Hi, I’ve been playing with the Keras and Tensorflow integrations to create various regression models. Is it possible to extract the training weights applied for each layer, e.g. to investigate which descriptors have a more significant contribution to the output?

Hi @obaker

I’ve never tried it myself but I don’t think that’s possible right away with the Keras nodes. What could work is to use this node: DL Python Network Editor – KNIME Hub and write a few lines of code with something like:

for layer in model.layers:
    weights = layer.get_weights()

I didn’t try myself, therefore would be happy to see if this works for you :slight_smile:

Best, Martyna

Many thanks Martyna,

I tried the following script:

for layer in input_network.layers:

weights = layer.get_weights()

print(weights)

The output was:

[array([[-0.56672734],
[ 0.70339686],
[-0.4260186 ],
[ 0.67352164],
[ 0.1962961 ],
[ 0.2167083 ]], dtype=float32), array([-0.1459628], dtype=float32)]

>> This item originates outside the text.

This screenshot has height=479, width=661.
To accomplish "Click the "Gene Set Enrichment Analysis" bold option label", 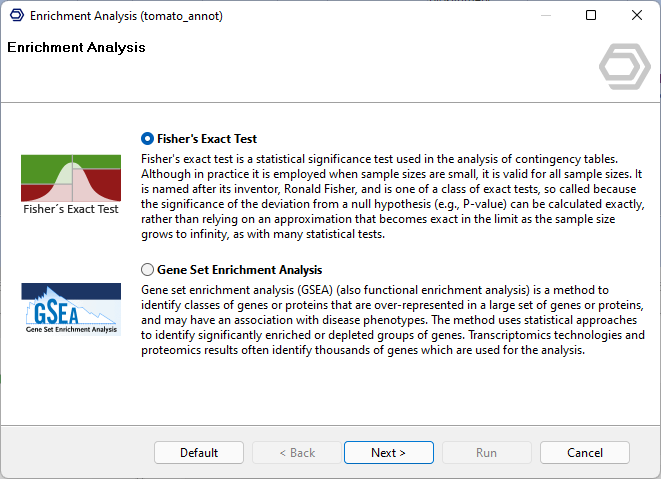I will pyautogui.click(x=239, y=270).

Which seems to be providing the weights of for each input of the output layer (the previous hidden layer has units set to 6) and the bias for the single output from what I can gather.

I then tried:

weights = input_network.layers[n].get_weights()

print(weights)

Setting n to 0 produces an empty array; setting it to 1 gets:

[array([[ 0.05995397, -0.00583802, -0.02627624, …, 0.07960415,
-0.0030279 , 0.09760958],
[ 0.05237714, 0.32031453, -0.136054 , …, -0.0160518 ,
-0.08330175, -0.26821765],
[-0.05924191, -0.06899629, -0.10395959, …, -0.11672791,
0.01968573, 0.14336964],
…,
[ 0.0607434 , -0.08397063, -0.11287836, …, 0.17125243,
-0.1131455 , -0.29807684],
[ 0.02694276, -0.02275021, 0.06482922, …, 0.00939793,
-0.13269325, -0.0043444 ],
[-0.01448575, -0.05100604, -0.04802338, …, -0.02684082,
-0.10061178, 0.02150529]], dtype=float32), array([-0.01368791, 0.03029771, -0.01598322, 0.00353007, 0.08862251,
0.02099467, -0.04430205, -0.00410087, -0.00669016, -0.01247101,
0. , -0.00355268, 0.03371308, 0.04462691, -0.00604936,
0. , 0.06118366, 0. , -0.01530698, -0.00567513,
-0.01489197, -0.00861696, -0.00748049, -0.01085868, 0.08864058,
-0.00957905, 0.00849783, 0.05578578, 0.01093601, -0.01094973,
0.07033565, 0.02749405, -0.00671388, -0.0312944 , 0.01065349,
0.0193467 , -0.01158637, 0.08465705, -0.01181047, 0.06756084,
-0.02029116, 0. , 0.03816274, 0.04647782, 0.0558208 ,
-0.01042831, 0.09514122, 0.0219849 , 0. , -0.01085258,
0.02671827, 0.00577785, -0.00738894, -0.01766891, 0.07284803,
0.03648164, -0.00934833, 0.01829179, -0.00665828, 0.04210905],
dtype=float32)]

That second array again appears to show the output weights (the first and second dense layers have units set to 60) but the first is a bit more confusing as it does not appear to be printing all elements (the shape of the input layer is 269).